Comparison of the sensitivities of the various radio-pharmaceuticals that have been evaluated in the detection of local and distant metastases of MCT

Verga et al. compared the diagnostic sensitivities of DMSA and MIBG among 12 patients with MCT and reported a sensitivity rate of 50% and 25%, respectively.[4] Ugur et al. undertook a study in 14 MCT patients with postoperative hypercalcitoninemia to determine the sensitivities of Tl-201, Tc-99m MIBI, and Tc-99m DMSA (V) in the detection of recurrent or metastatic MCT. The overall lesion detection sensitivities for Tc-99m DMSA (V) scan, MIBI and Tl-201 were 95%, 47%, and 19%, respectively.[6] In the study of Adams et al., lesion detection sensitivities in patients with MCT for computed tomography, 111In-pentetreotide, and Tc-99m DMSA(V) were 32%, 34%, and 65%, respectively.[7]

In a study of 17 patients, DMSA scans and serum calcitonin levels were concordant in 79.2% of the scans and discordant in 20.8%. The sensitivity of Tc-99m DMSA (V) scans for detecting recurrence was reported at 71.4%.[8]

In our study, Tc-99m DMSA (V) scan demonstrated a sensitivity of 75%, specificity of 56%, a positive predictive value of 50%, and negative predictive value of 80% in detecting metastasis in patients with persistent postoperative hypercalcitoninemia, which correlates with most of the above quoted trials.

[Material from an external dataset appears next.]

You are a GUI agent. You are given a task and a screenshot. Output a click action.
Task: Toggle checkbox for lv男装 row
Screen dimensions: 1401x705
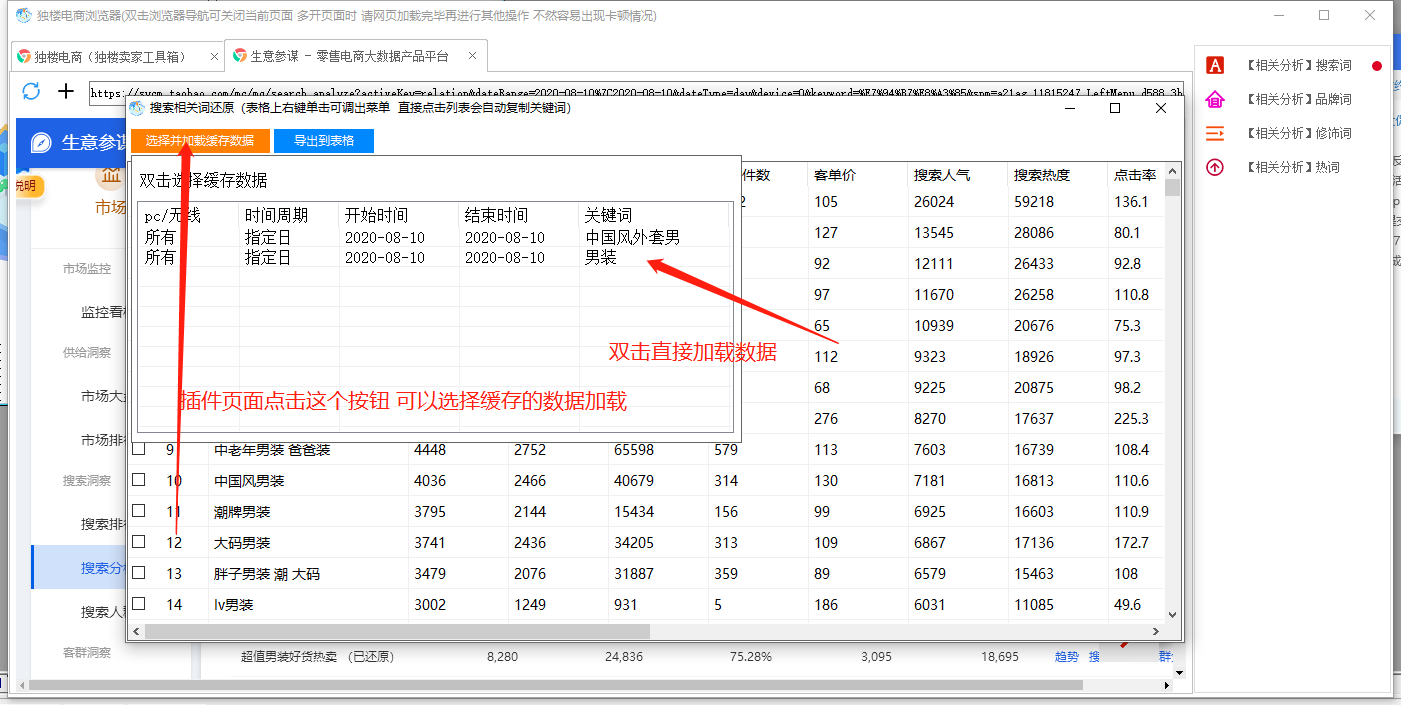pyautogui.click(x=139, y=604)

The serum calcitonin levels and Tc-99m DMSA (V) scans were discordant in 26.31% our patients (DMSA uptake negative in patients with elevated serum calcitonin). The reason for this discordance may be due to the presence of dedifferentiated tumor or extra nodal microscopic metastasis.

MCTs in fact overexpress somatostatin receptors on their cell surface and this represents the rationale for using somatostatin analogs for diagnosis and therapy of these tumors. However, some authors report a heterogeneous distribution, thus making traditional somatostatin receptor scintigraphy of limited usefulness for detection of metastatic MCT. Tc-99 EDDA/HYNIC-TOC, a newer somatostatin analog has been reported to be clinically useful for scintigraphy in the preoperative evaluation and for localization of local recurrence or distant metastases.[12] More recently, PET-CT using somatostatin analogs labeled with gallium-68 is being explored as a promising diagnostic tool for patients with recurrent/metastatic MCTs.[1314151617]

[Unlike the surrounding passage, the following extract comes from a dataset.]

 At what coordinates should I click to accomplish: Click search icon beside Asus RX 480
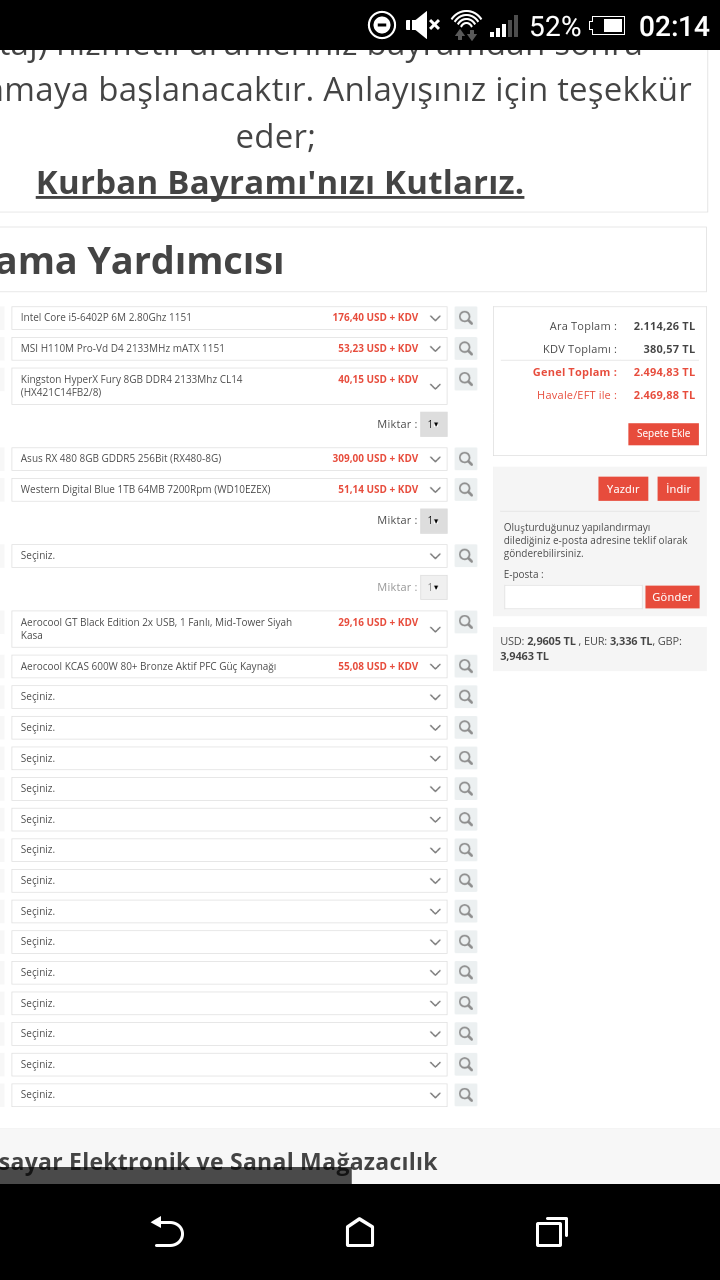466,459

In addition, there is growing interest in the use of PET with different radiotracers,[111819202122232425] that is, 3,4-dihydroxy-6-F-18-fluoro-l-phenylalanin PET-CT (F-18 DOPA PET-CT) and F-18 FDG PET-CT. Although the literature focusing on the use of PET-CT in the detection of recurrent MCT is limited, the available studies have suggested a complementary role for PET-CT and have found it to be especially useful in cases of discordance between conventional radionucleotide imaging and the serum calcitonin levels. Many authors have suggested F-18 DOPA PET-CT to be the most useful PET radiopharmaceutical in detecting recurrent MCT based on rising levels of serum calcitonin.[112425]

CONCLUSION

Our study reiterates the importance of serum calcitonin as a sensitive and specific follow-up tumor marker in patients with MCT. Further, we found that the postoperative level of serum calcitonin significantly correlated with the overall survival of our patients and can possibly serve as a good prognostic marker. In patients with persistent postoperative hypercalcitoninemia, Tc-99m DMSA (V) scanning is an affordable and a reasonably sensitive imaging for localization of recurrent/metastatic disease. PET-CT seems to be a useful tool and needs to be kept in the armamentarium for diagnosis of recurrence. The choice of investigations would further depend on the availability of the investigation, financial implications and ultimately the comfort of the treating clinician. Further, prospective studies comparing different radiopharmaceuticals in recurrent setting are needed for better understanding of this intriguing disease.